Vous avez peut-être déjà voulu acheter des billets pour un concert mais tout était complet ? Et bien c’est pareil dans nos intestins, c’est très occupé. Aussi, les micro-organismes extérieurs ont parfois du mal à trouver de la place, et tant mieux pour nous !

 

 

  • Elles limitent l’impact des toxines produites par les micro-organismes pathogènes soit :
    • en les dégradant
    • en agissant sur leur synthèse
    • en modifiant la sensibilité des entérocytes (cellules de l’intestin) à ces toxines

 

 

  • Elles produisent des substances protectrices. L’une des plus célèbres est le butyrate. Cet acide gras à chaine courte est issu de la fermentation des fibres alimentaires par les bactéries. Il joue un rôle essentiel dans nos intestins: il entraîne une diminution du pH, favorise le développement des bactéries commensales (celles qui nous veulent du bien), est une source d’énergie pour les cellules du côlon, et est un anti-inflammatoire naturel. Il aurait même une potentielle activité anti-cancer car il serait capable d’induire l’apoptose (mort cellulaire programmée) des cellules cancéreuses du côlon.

 

 

  • Elles recyclent, synthétisent ou détériorent nos hormones. 20% de la T4 (hormone thyroïdienne) est convertie en T3 (forme active) dans le microbiote.

 

Comment se crée notre microbiote?

Le microbiote intestinal se met en place au cours du temps depuis notre naissance.

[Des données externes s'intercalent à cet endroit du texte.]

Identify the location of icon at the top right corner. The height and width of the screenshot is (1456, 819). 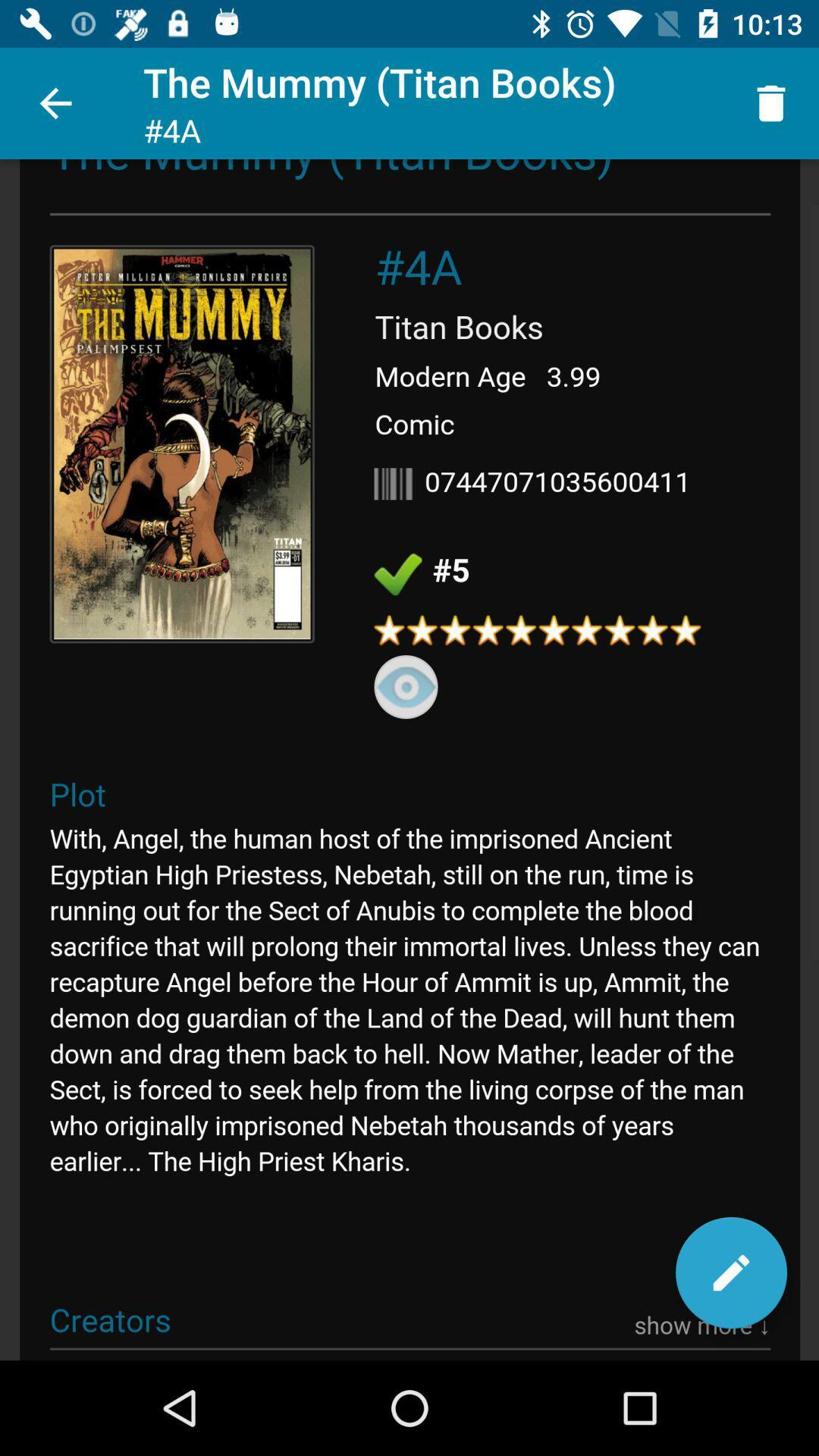
(771, 102). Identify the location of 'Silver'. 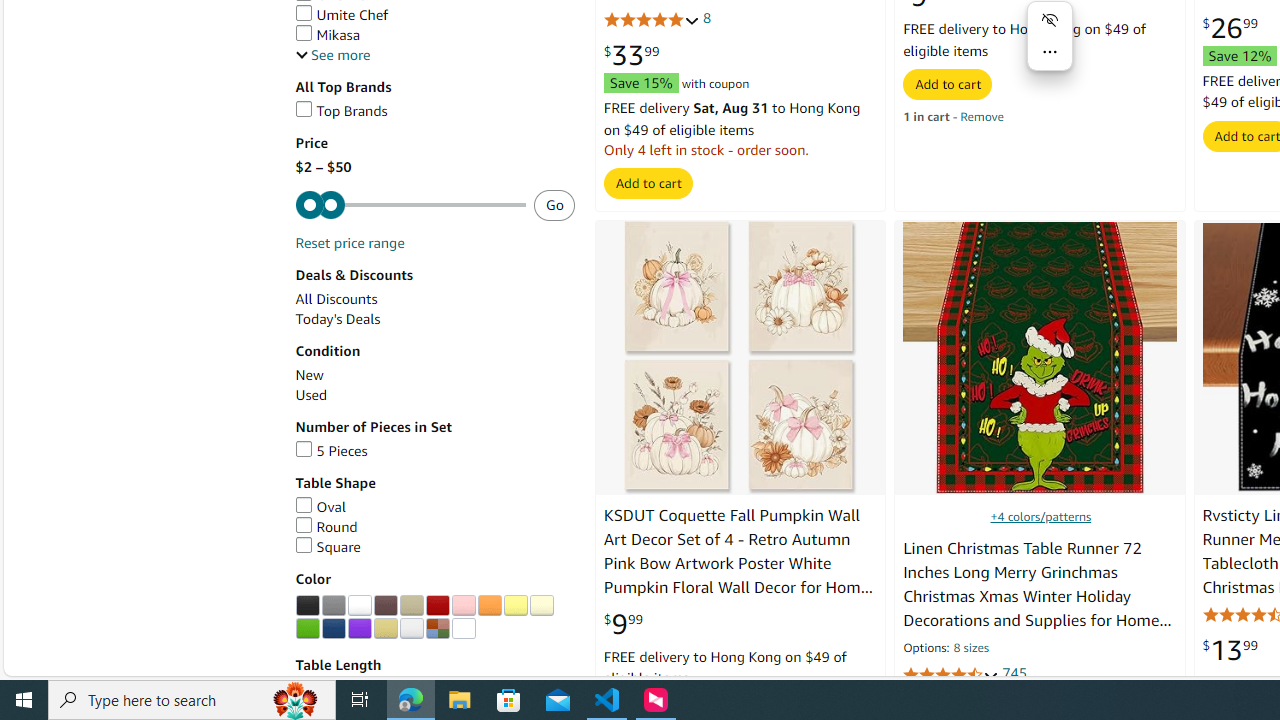
(410, 627).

Il atteint « âge adulte » à 3 ans. Le mode d’accouchement, l’alimentation, l’environnement, la consommation d’antibiotiques ect, jouent un rôle dans sa composition.

 

Notre microbiote est comme notre empreinte digitale : propre à chacun.

 

 

Que se passe-t-il si notre microbiote est perturbé ?

En cas de dérèglement, ce n’est plus une symbiose mais une dysbiose. 3 causes principales traduisent ce déséquilibre :

  • un déséquilibre entre certains micro-organismes, notamment entre des agents pro-inflammatoires et des agents anti-inflammatoires
  • la prédominance de certains micro-organismes
  • la raréfaction ou l’absence de certains micro-organismes tels que la bactérie Faecalibacterium prausnitzii (Fprau).

 

Allons un peu plus loin à propos de cette bactérie.

Fprau a prouvé ses effets bénéfiques chez les souris : elle diminue l’inflammation et protège l’intestin grâce à une molécule qu’elle sécrète.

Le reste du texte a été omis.